==== EXERCISE INPUTS ====

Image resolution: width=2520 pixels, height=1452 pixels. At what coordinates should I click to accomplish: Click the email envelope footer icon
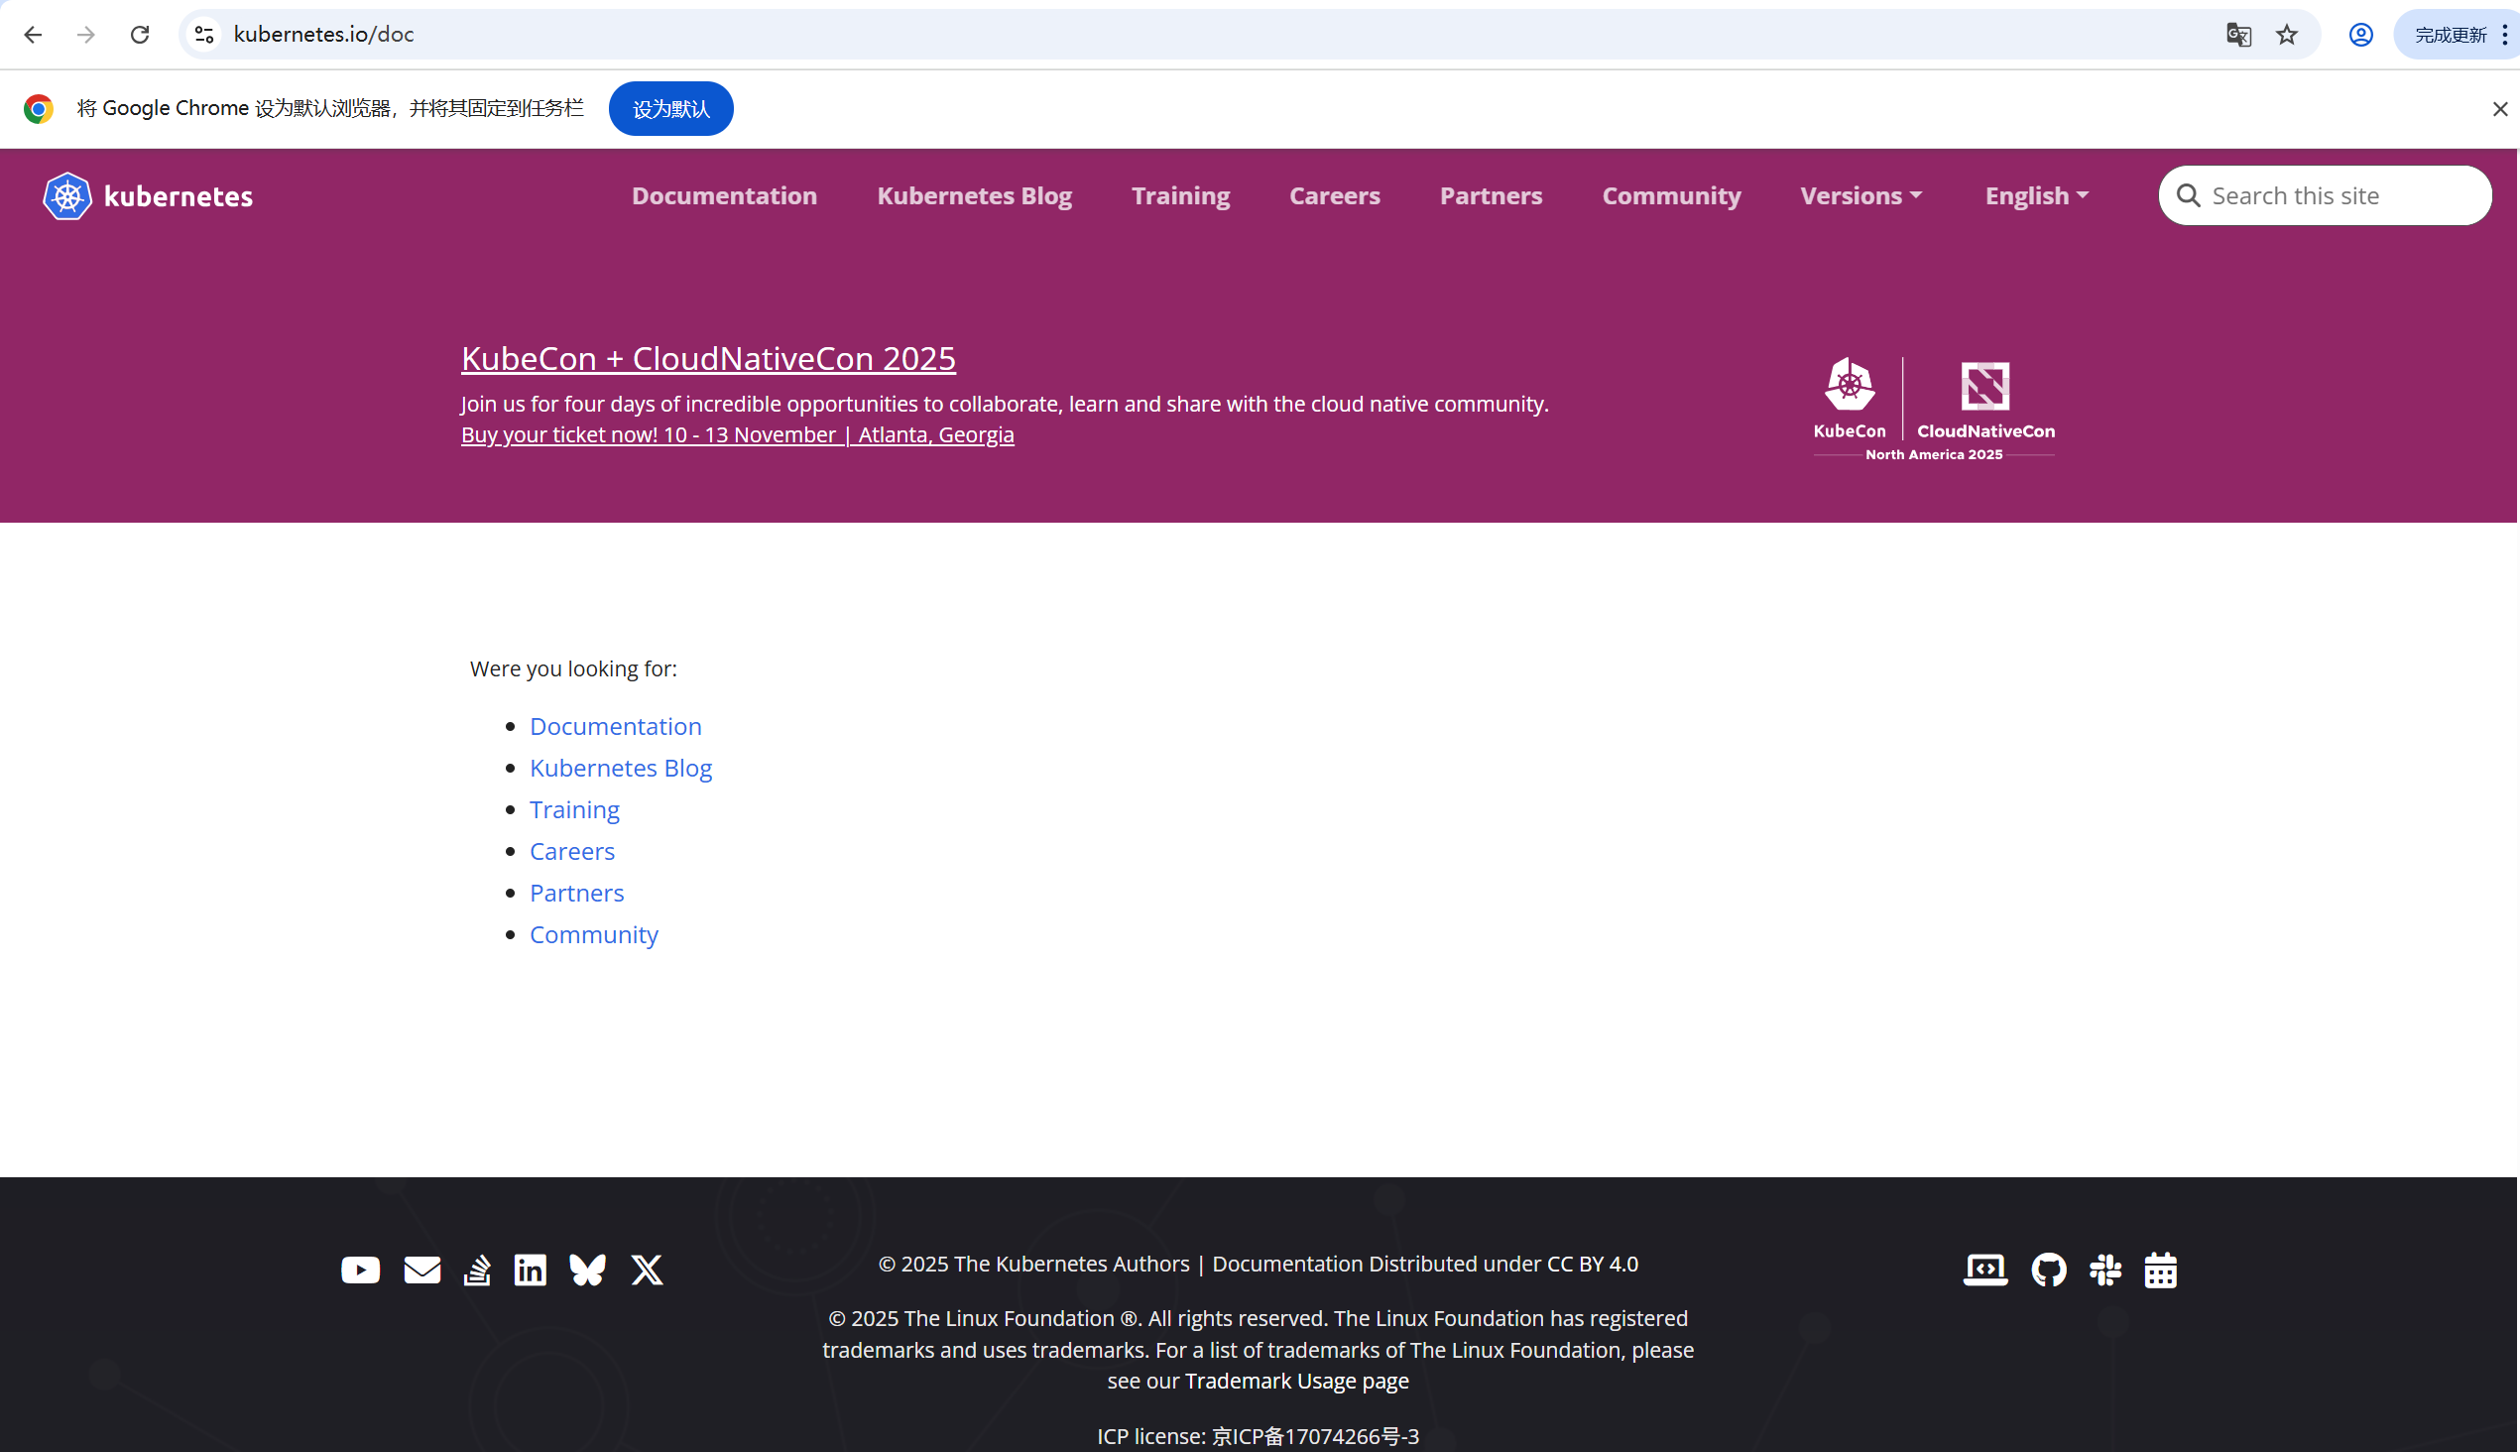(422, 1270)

====
==== EXERCISE INPUTS ====

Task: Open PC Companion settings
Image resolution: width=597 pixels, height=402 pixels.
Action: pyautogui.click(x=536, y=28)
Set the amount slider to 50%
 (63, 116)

====
==== EXERCISE INPUTS ====

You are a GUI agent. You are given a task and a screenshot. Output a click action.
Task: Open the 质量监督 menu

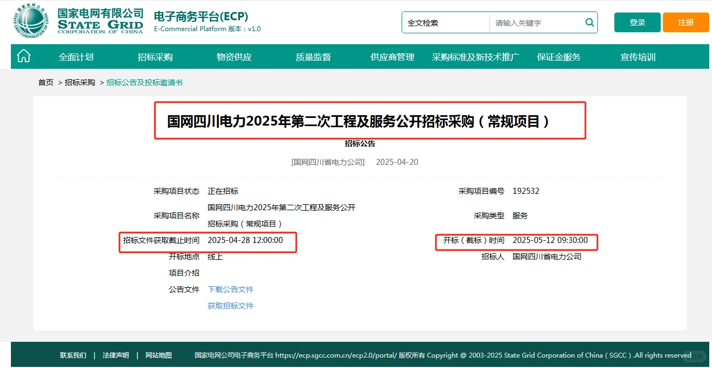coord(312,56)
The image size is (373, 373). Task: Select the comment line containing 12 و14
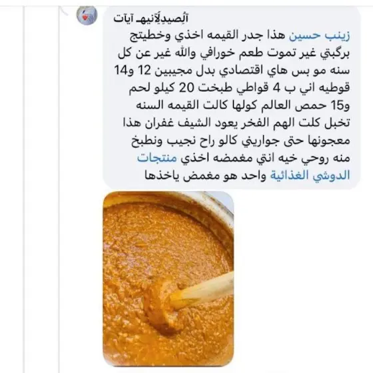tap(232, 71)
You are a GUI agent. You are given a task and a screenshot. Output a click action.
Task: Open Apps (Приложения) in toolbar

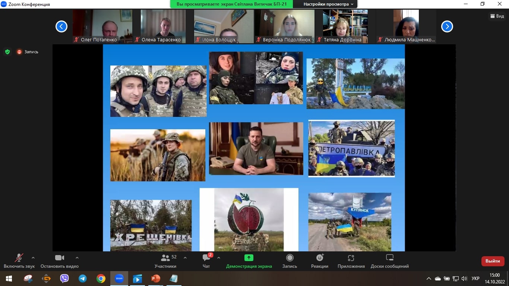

====

Rewrite the lines as a numbered list, beginning at the line that has "Image resolution: width=2520" and stopping after the line that has "(422, 1270)". Skip any blank lines and leave the pictures out.

▸ SOLVED PROBLEM:
1. Image resolution: width=2520 pixels, height=1452 pixels. At what coordinates should I click to accomplish: Click the email envelope footer icon
2. (422, 1270)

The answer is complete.